その響きにとても違和感があって、中々呼べないでいると顔を顰められた。


普通に信長とでも呼べば良いんだけど、それもなんか変な気がするし…。






「オイ、俺の名前忘れたとか言うんじゃねーだろーな、オメー」


「そんな事無いよー。信長でしょ」


「じゃあなんだよ今の間は」


「ねぇ、何時も学校でなんて呼ばれてるの?」


「あ?」


「だから、あだ名とかあるでしょ」






そうだなー…。

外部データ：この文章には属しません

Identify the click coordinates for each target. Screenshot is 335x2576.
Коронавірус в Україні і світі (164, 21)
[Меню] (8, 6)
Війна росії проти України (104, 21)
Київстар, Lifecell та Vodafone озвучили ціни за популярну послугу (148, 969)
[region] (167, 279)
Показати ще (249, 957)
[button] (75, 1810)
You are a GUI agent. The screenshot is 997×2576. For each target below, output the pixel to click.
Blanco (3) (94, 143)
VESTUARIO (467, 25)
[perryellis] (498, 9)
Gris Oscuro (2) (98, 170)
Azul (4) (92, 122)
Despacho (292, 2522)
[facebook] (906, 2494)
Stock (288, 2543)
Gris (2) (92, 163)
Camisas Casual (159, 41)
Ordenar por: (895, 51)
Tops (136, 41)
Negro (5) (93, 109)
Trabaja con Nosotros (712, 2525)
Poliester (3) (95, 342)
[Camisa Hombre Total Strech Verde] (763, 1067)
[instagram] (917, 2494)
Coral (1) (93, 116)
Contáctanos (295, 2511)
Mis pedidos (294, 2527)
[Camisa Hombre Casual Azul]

とか言って、次々と自分のあだ名を列挙していく。


天才、とかはまず嘘だと思うけど。


でも、これだけあだ名があるとどれで呼ぶか迷うなぁ…。






「沢山あるねー」


「まぁな!それだけ友達が多いって事だ!」


「うん、なんか友達多そうだもんね」


「クラスメイトはみんな親友だからな!」


「はは!面白いなーホント!!じゃあこれからはノブって呼びますので。よろしくね」


「おう」






家に着くまでの間、お互いの学校生活について色々話をした。


ノブには尊敬する先輩が何人かいるらしく、部活も楽しいみたいで少し羨ましい。


数年ぶりに会ったとは思わないくらい遠慮なく喋り捲るノブと話しをしていたら


あたしも自然と始めに会った時のような壁を感じなくなっていった。